EXTRACT PROVIDED →
During the first half, clinical psychologist Edward Bruce Bynum detailed his investigations into dreaming, going as far back to how ancient civilizations like the Egyptians viewed them. Dreaming is actually a physical necessity, he noted, as people who become extremely sleep deprived, start dreaming with their eyes open. Dreams can help to solve problems from both recent and past issues, often posing solutions on a symbolic level, he cited. Recurring nightmares generally indicate an unresolved problem, he continued, whereas a less intense form of that is an "anxiety dream" like being unable to get to work or an important destination.
Precognitive dreams tend to be several weeks or several months rather than years ahead of the actual event, Bynum reported. Such dreams are similar to crisis dreams or telepathy that warn of serious or intense events happening to family members, he added. There are also "prodromal dreams," warnings or forecasts of physical illnesses that have yet to manifest. He also talked about "shared dreams" in which couples or family members can both experience the same dream images or events. The phone connection with Dr. Bynum was lost in the last half-hour, and author and dream expert Rosemary Ellen Guiley filled in to offer commentary on callers' dreams.

PROBLEM TO WORK ON →
Extract the full passage on dreaming word for word. The records have no connection to the passage on dreaming.

MATERIAL SUPPLIED →

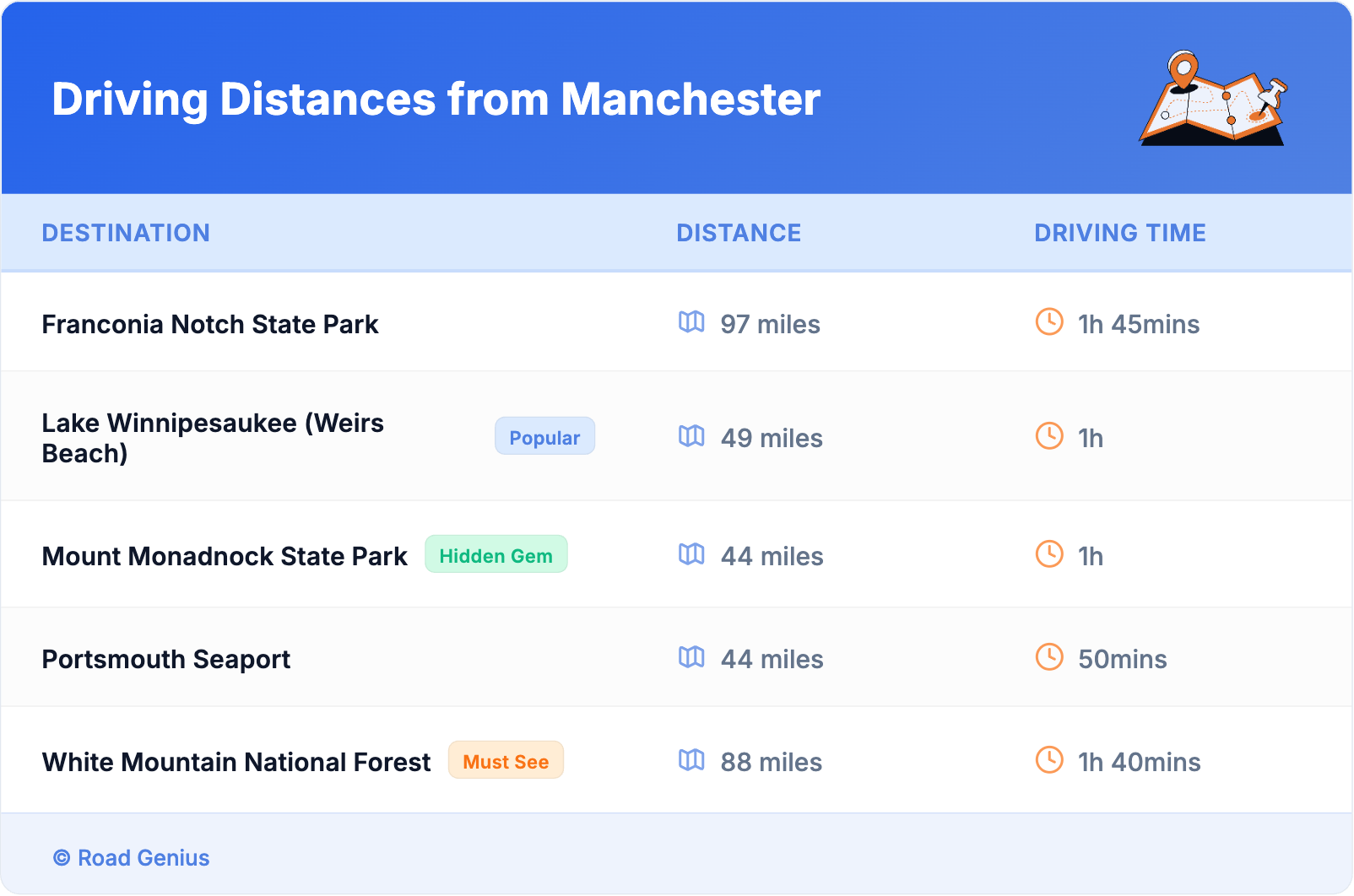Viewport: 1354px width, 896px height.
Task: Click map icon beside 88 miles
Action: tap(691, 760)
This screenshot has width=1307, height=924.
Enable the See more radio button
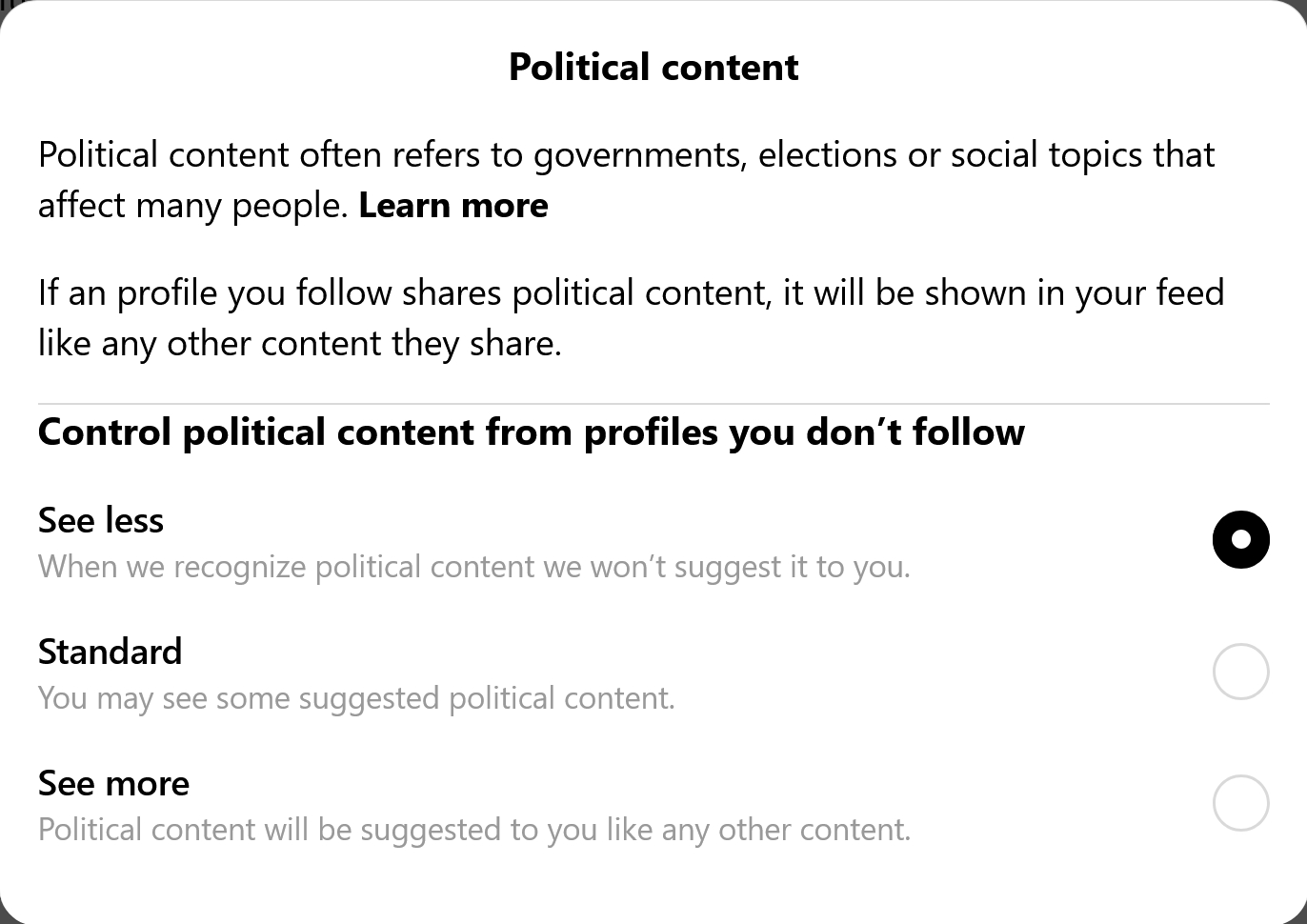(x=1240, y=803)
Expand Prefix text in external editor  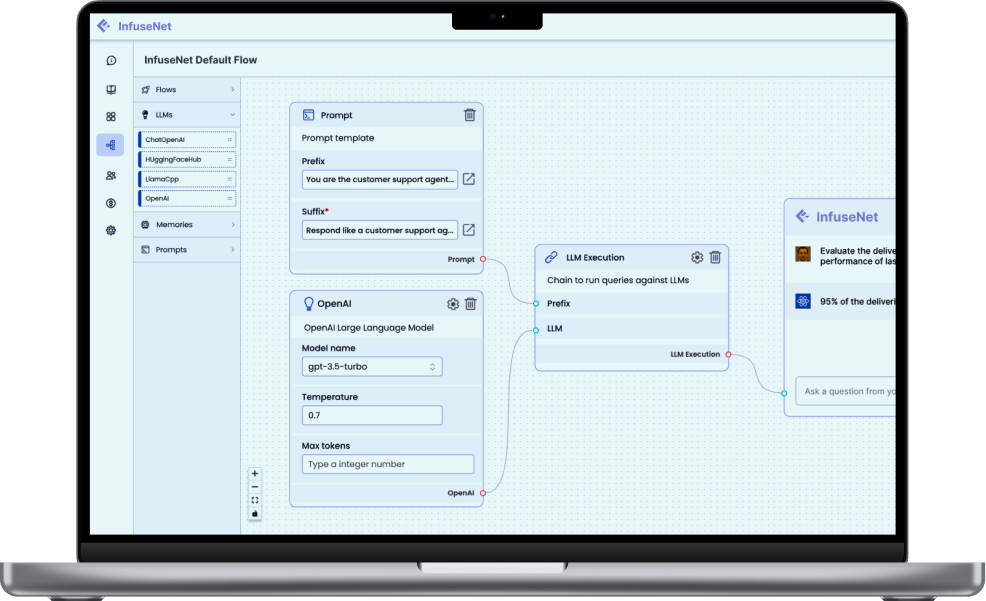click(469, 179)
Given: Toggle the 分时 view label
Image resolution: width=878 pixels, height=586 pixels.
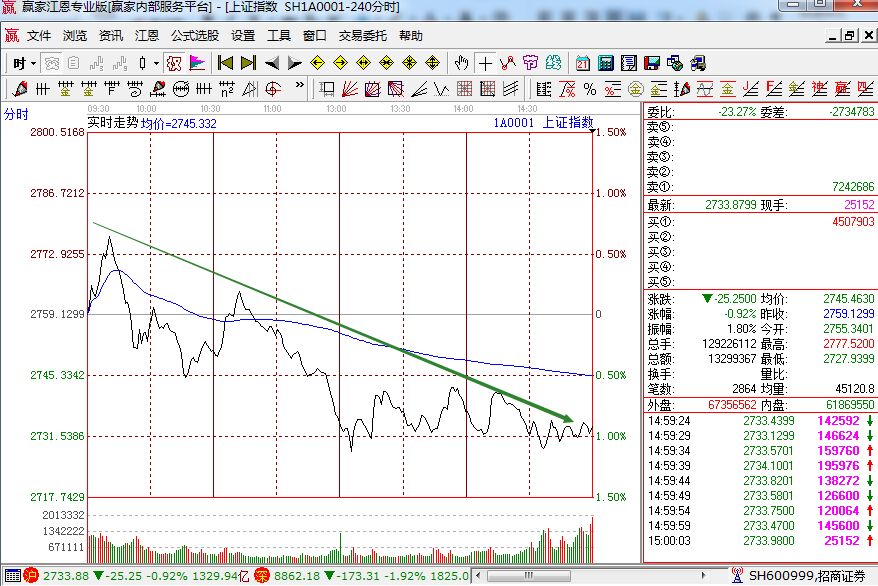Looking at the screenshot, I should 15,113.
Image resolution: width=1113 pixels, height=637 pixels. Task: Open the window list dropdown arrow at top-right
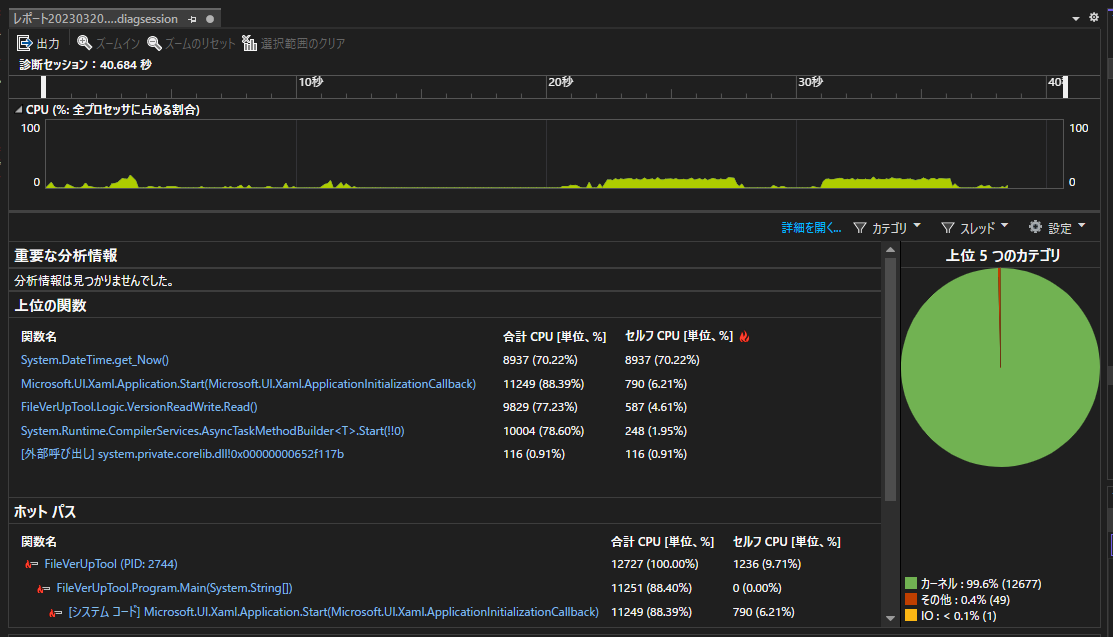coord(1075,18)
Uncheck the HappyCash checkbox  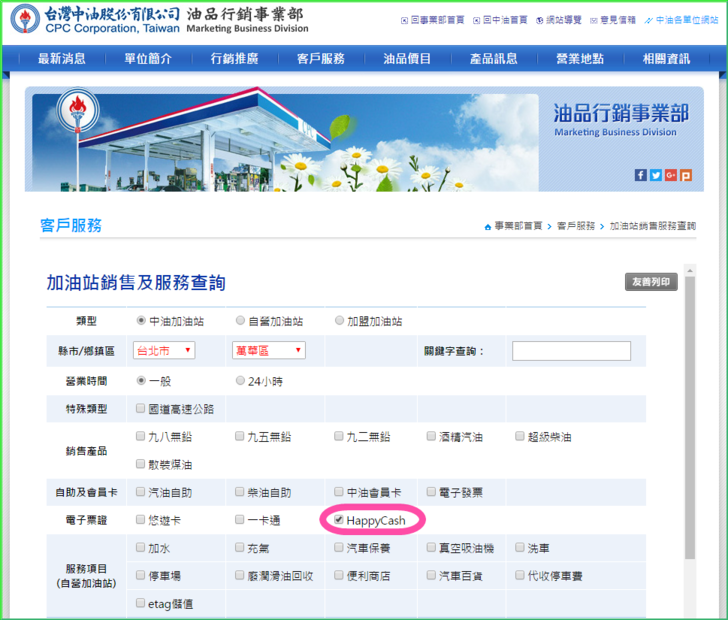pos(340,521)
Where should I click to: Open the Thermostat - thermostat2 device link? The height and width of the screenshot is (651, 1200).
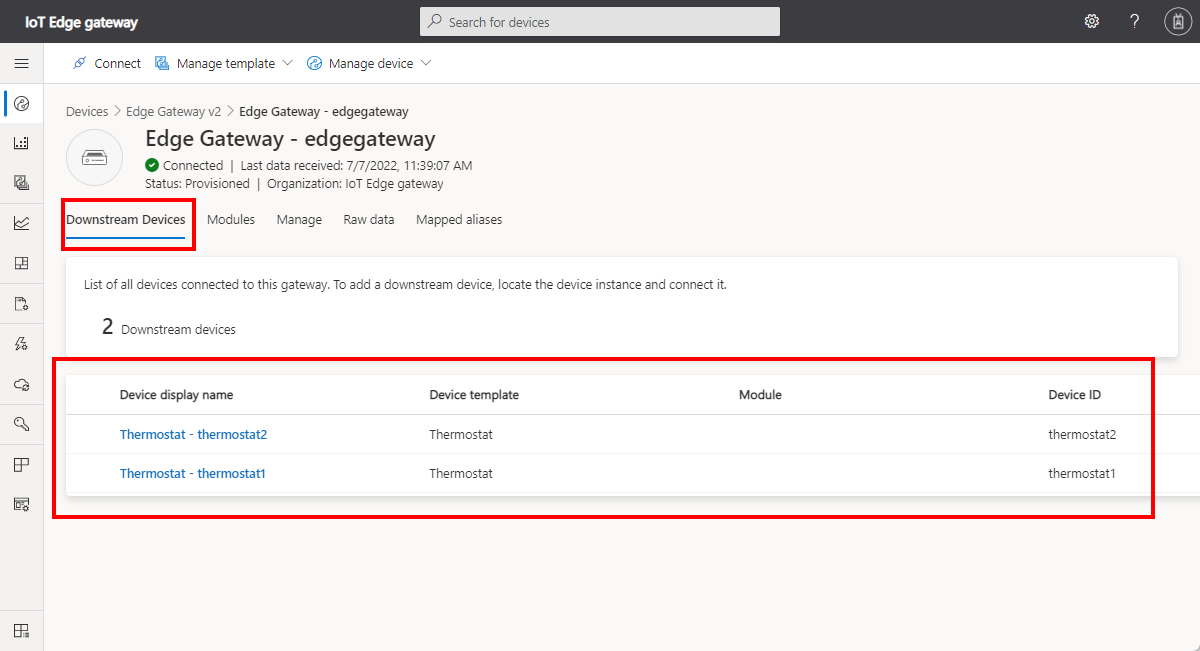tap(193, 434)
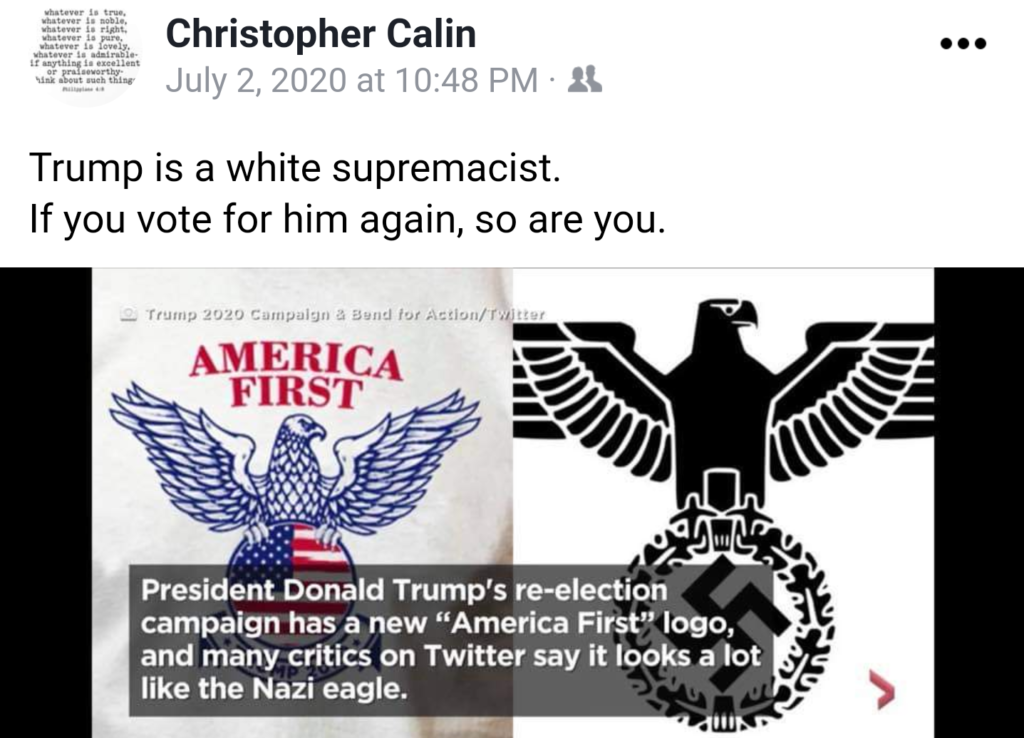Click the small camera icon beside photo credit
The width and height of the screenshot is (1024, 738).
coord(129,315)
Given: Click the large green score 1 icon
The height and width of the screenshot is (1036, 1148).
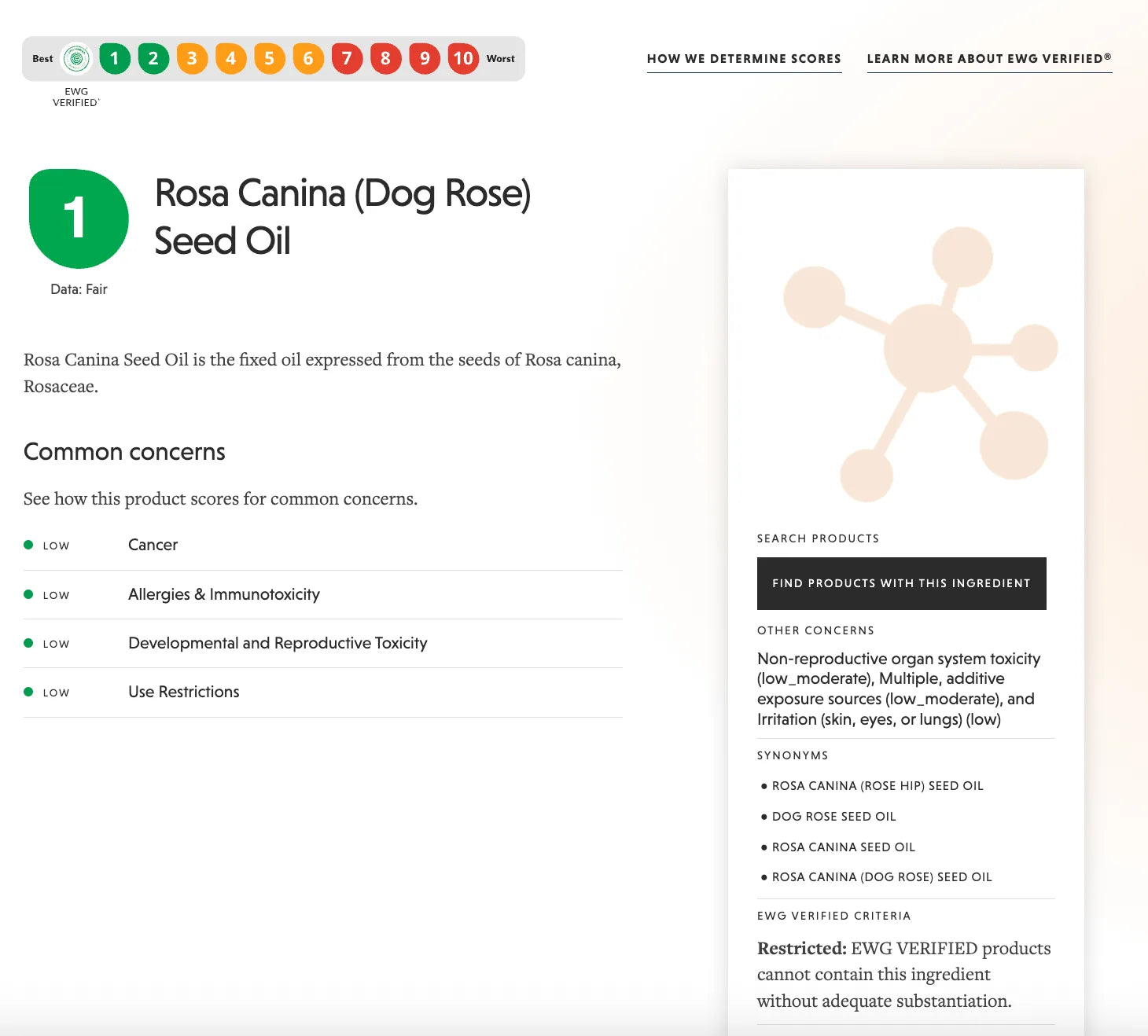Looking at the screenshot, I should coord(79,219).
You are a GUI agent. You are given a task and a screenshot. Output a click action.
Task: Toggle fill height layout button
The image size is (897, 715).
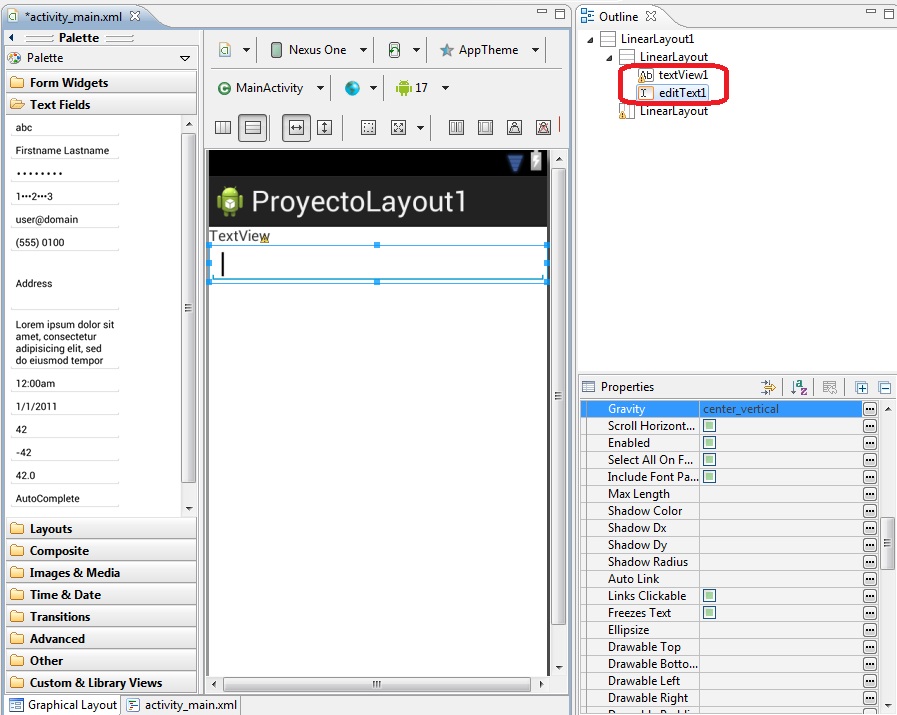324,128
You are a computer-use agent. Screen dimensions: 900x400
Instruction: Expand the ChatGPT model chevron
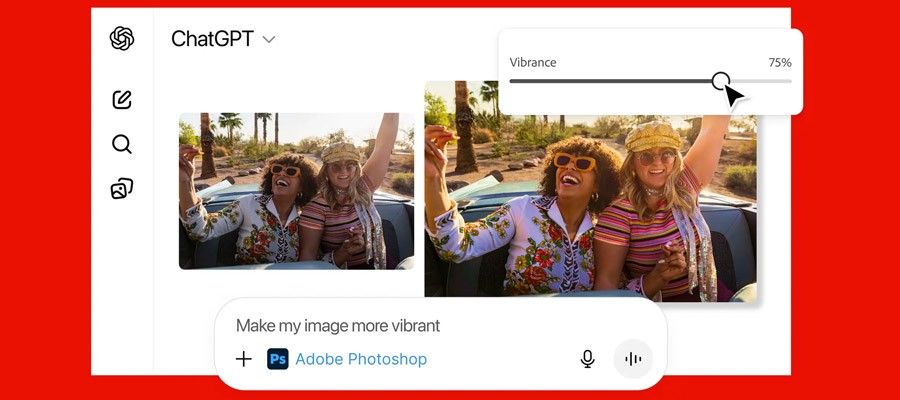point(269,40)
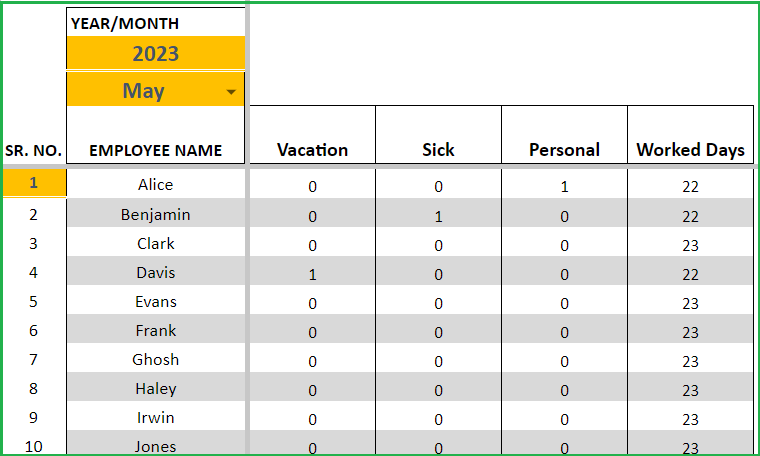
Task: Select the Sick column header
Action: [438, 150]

EXERCISE RESULT →
During the first half, clinical psychologist Edward Bruce Bynum detailed his investigations into dreaming, going as far back to how ancient civilizations like the Egyptians viewed them. Dreaming is actually a physical necessity, he noted, as people who become extremely sleep deprived, start dreaming with their eyes open. Dreams can help to solve problems from both recent and past issues, often posing solutions on a symbolic level, he cited. Recurring nightmares generally indicate an unresolved problem, he continued, whereas a less intense form of that is an "anxiety dream" like being unable to get to work or an important destination.
Precognitive dreams tend to be several weeks or several months rather than years ahead of the actual event, Bynum reported. Such dreams are similar to crisis dreams or telepathy that warn of serious or intense events happening to family members, he added. There are also "prodromal dreams," warnings or forecasts of physical illnesses that have yet to manifest. He also talked about "shared dreams" in which couples or family members can both experience the same dream images or events. The phone connection with Dr. Bynum was lost in the last half-hour, and author and dream expert Rosemary Ellen Guiley filled in to offer commentary on callers' dreams.